Intel 8237: direct memory access controller
Intel 8251: universal synchronous/asynchronous receiver/transmitter at 19.2 kbit/s
Intel 8253: programmable interval timer, 3x 16-bit max 10 MHz
Intel 8255: programmable peripheral interface, 3x 8-bit I/O pins used for printer connection etc.
Intel 8259: programmable interrupt controller
Intel 8279: keyboard/display controller, scans a keyboard matrix and display matrix like 7-seg
Intel 8282/8283: 8-bit latch
Intel 8284: clock generator
Intel 8286/8287: bidirectional 8-bit driver.
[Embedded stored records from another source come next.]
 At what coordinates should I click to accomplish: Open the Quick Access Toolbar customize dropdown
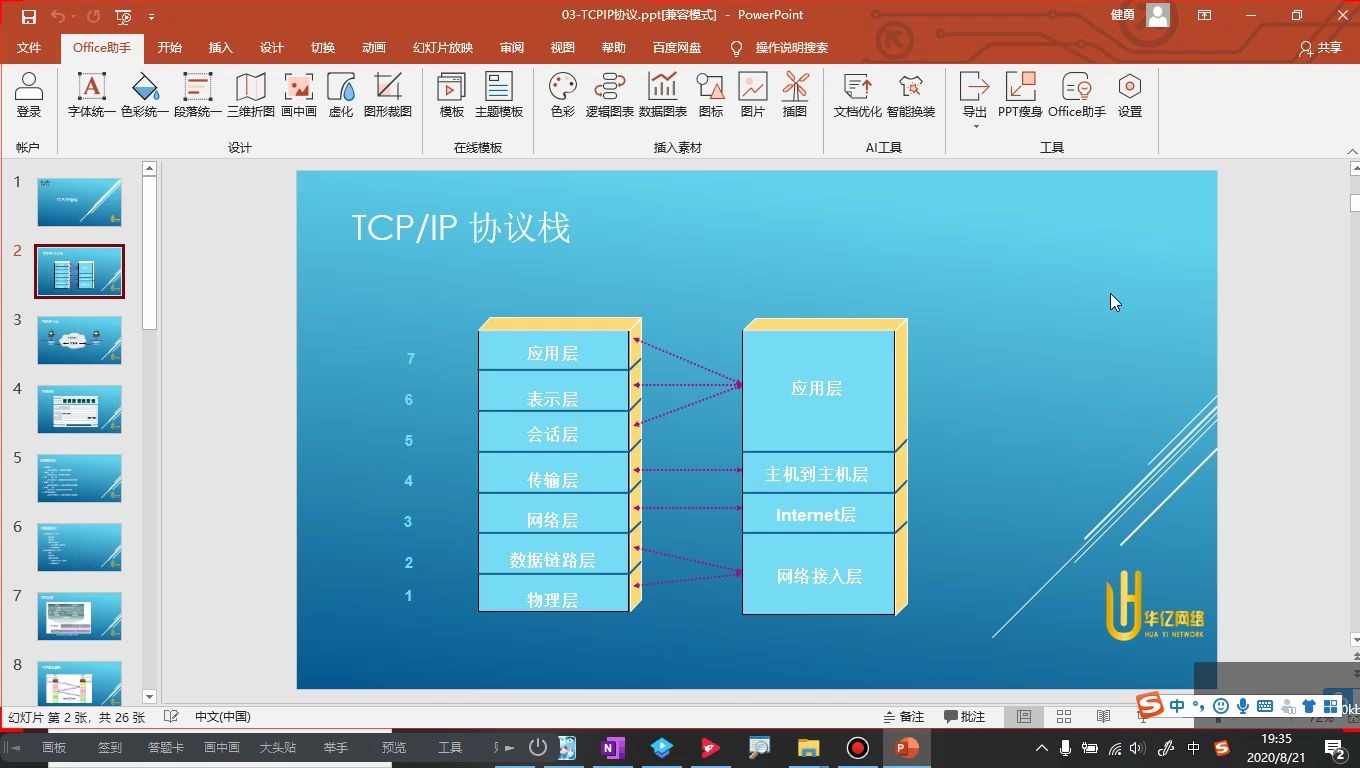pyautogui.click(x=152, y=15)
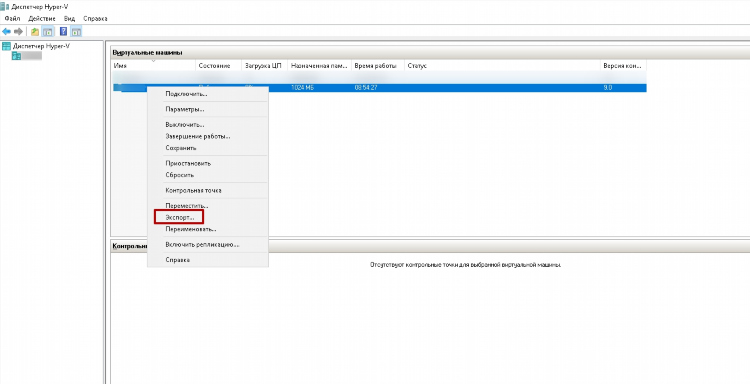Screen dimensions: 750x384
Task: Go back with the blue arrow
Action: (7, 32)
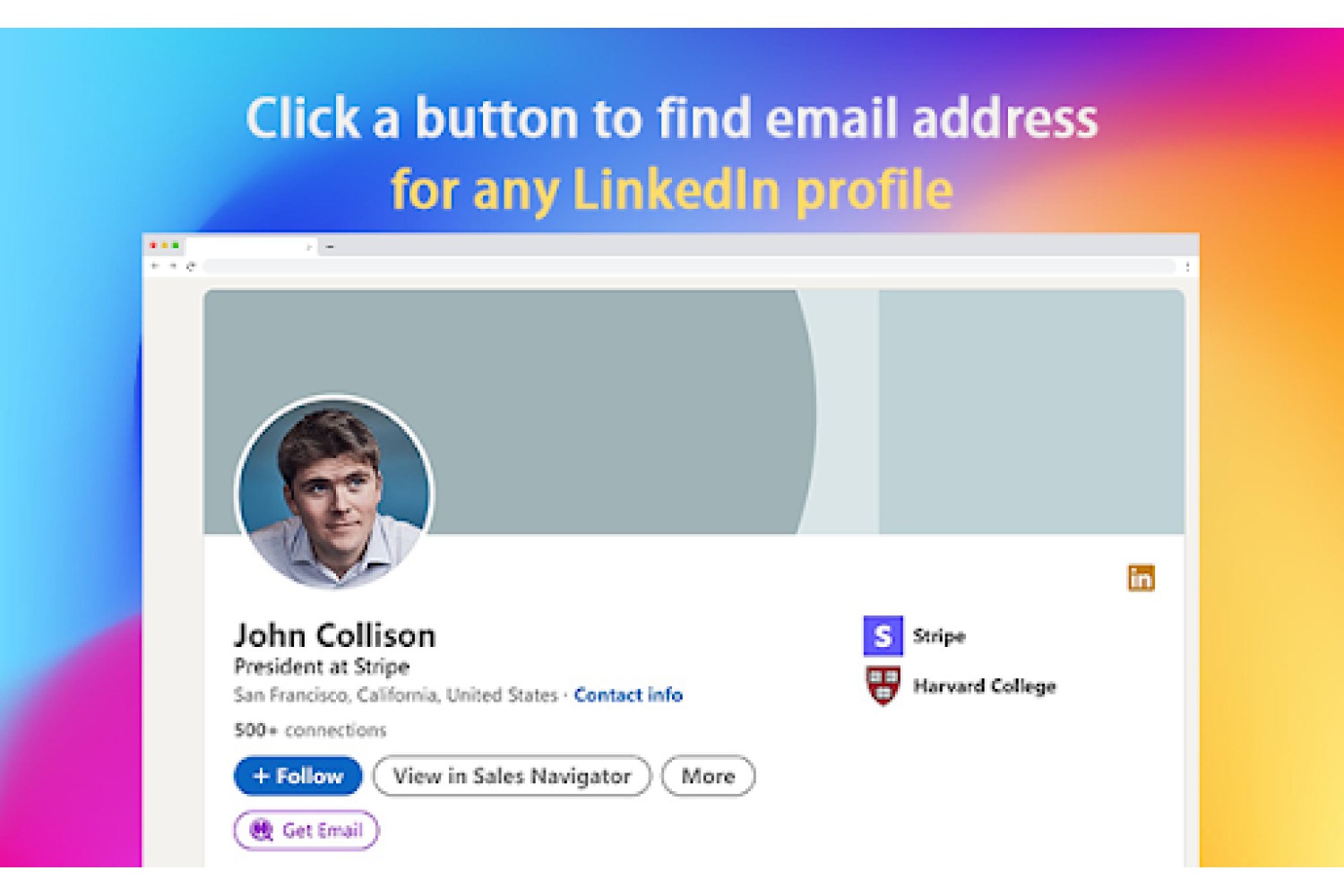Close the current browser tab

tap(308, 246)
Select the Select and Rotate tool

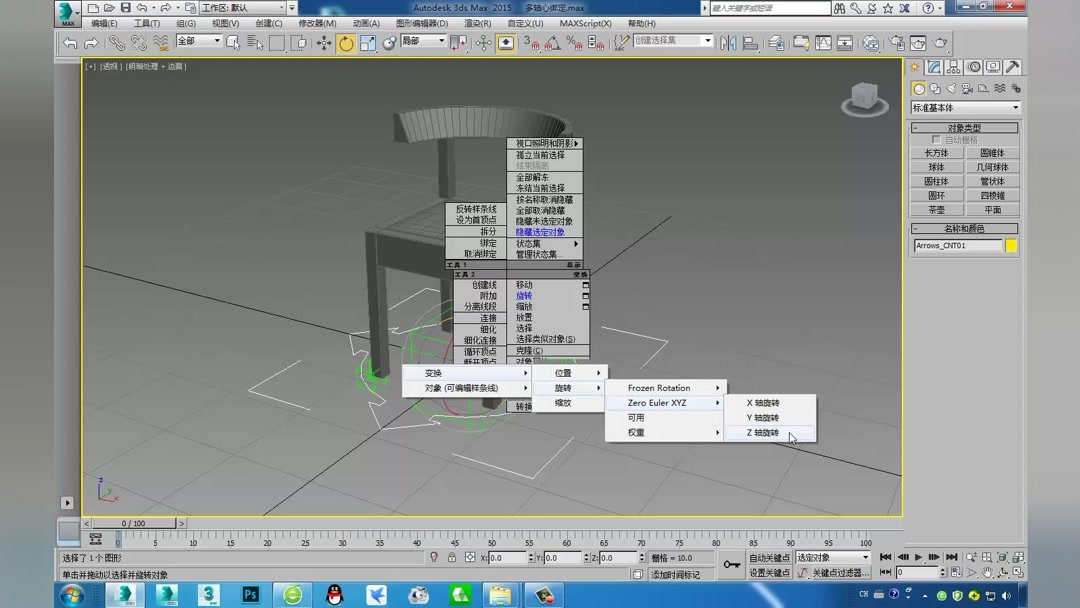coord(344,43)
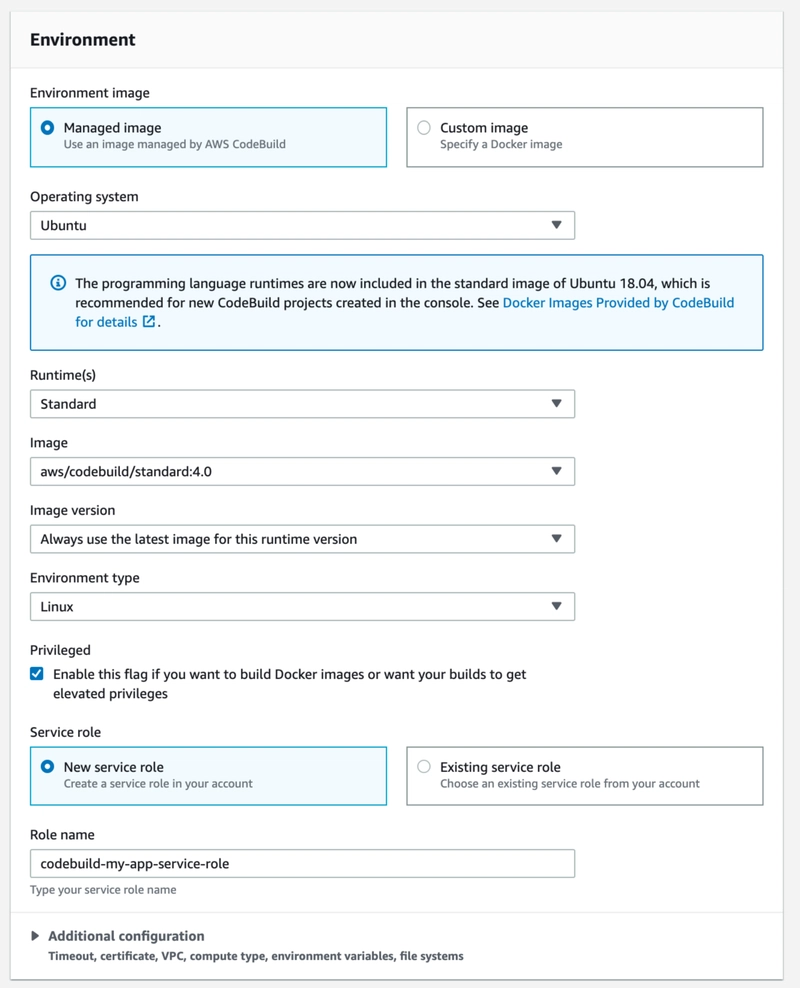Click the Operating system dropdown arrow

click(x=557, y=225)
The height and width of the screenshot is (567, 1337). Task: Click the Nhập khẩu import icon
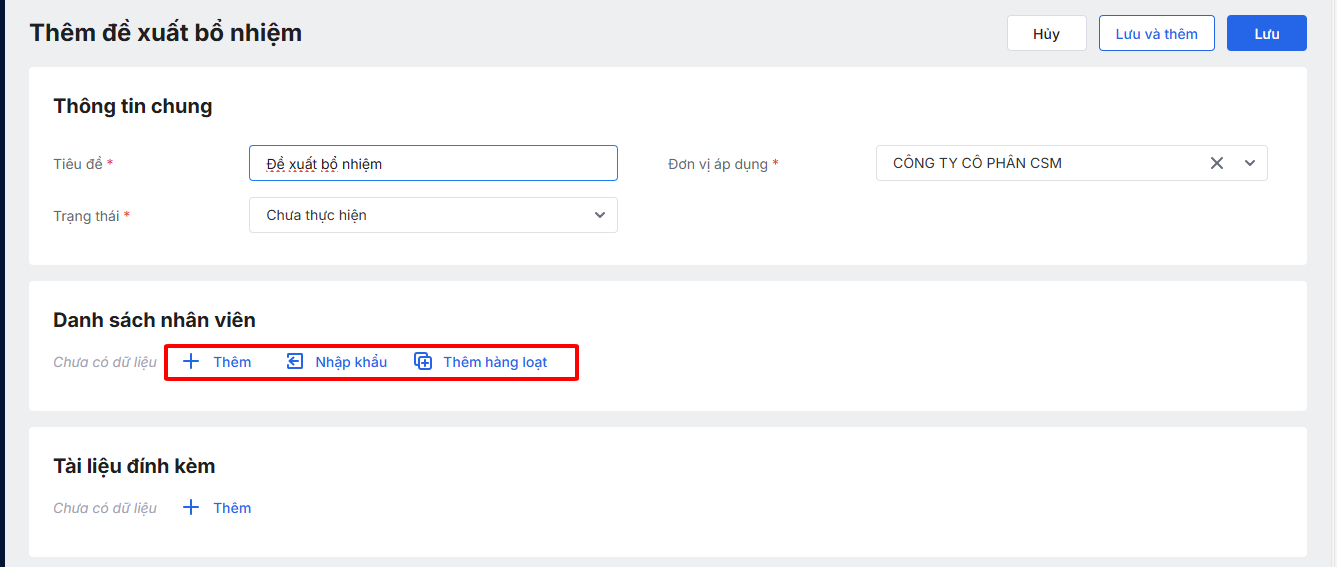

In 1980 both Intel I8286/I8287 version were available for US$16.25 in quantities of 100.
Intel 8288: bus controller
Intel 8289: bus arbiter
NEC μPD765 or Intel 8272A: floppy controller

Microcomputers using the 8086

The Intel Multibus-compatible single-board computer ISBC 86/12 was announced in 1978.
The Xerox NoteTaker was one of the earliest portable computer designs in 1978 and used three 8086 chips, but never entered commercial production.
Seattle Computer Products shipped S-100 bus based 8086 systems as early as November 1979.
The Norwegian Mycron 2000, introduced in 1980s
The first Compaq Deskpro used an 8086 running at 7.16 MHz, but was compatible with add-in cards designed for the 4.77 MHz IBM PC XT and could switch the CPU down to the lower speed to avoid software timing issues.
An 8 MHz 8086-2 was used in the AT&T 6300 PC, an IBM PC-compatible desktop microcomputer. The M24 / PC 6300 has IBM PC/XT compatible 8-bit expansion slots, but some of them have a proprietary extension providing the full 16-bit data bus of the 8086 CPU, and all system peripherals including the onboard video system also enjoy 16-bit data transfers. The later Olivetti M24SP featured an 8086-2 running at the full maximum 10 MHz.
The IBM PS/2 models 25 and 30 were built with an 8 MHz 8086.
The Amstrad PC1512, PC1640, PC2086, PC3086 and PC5086 all used 8086 CPUs at 8 MHz.
The NEC PC-9801.
The Tandy 1000 SL-series and RL machines used 9.47 MHz 8086 CPUs.
The IBM Displaywriter word processing machine and the Wang Professional Computer, manufactured by Wang Laboratories, also used the 8086.
NASA used original 8086 CPUs on equipment for ground-based maintenance of the Space Shuttle Discovery until the end of the space shuttle program in 2011. This decision was made to prevent software regression that might result from upgrading or from switching to imperfect clones.
KAMAN Process and Area Radiation Monitors
The Tektronix 4170 ran CP/M-86 and used an 8086

One of the most influential microcomputers of all, the IBM PC, used the Intel 8088, a version of the 8086 with an 8-bit data bus.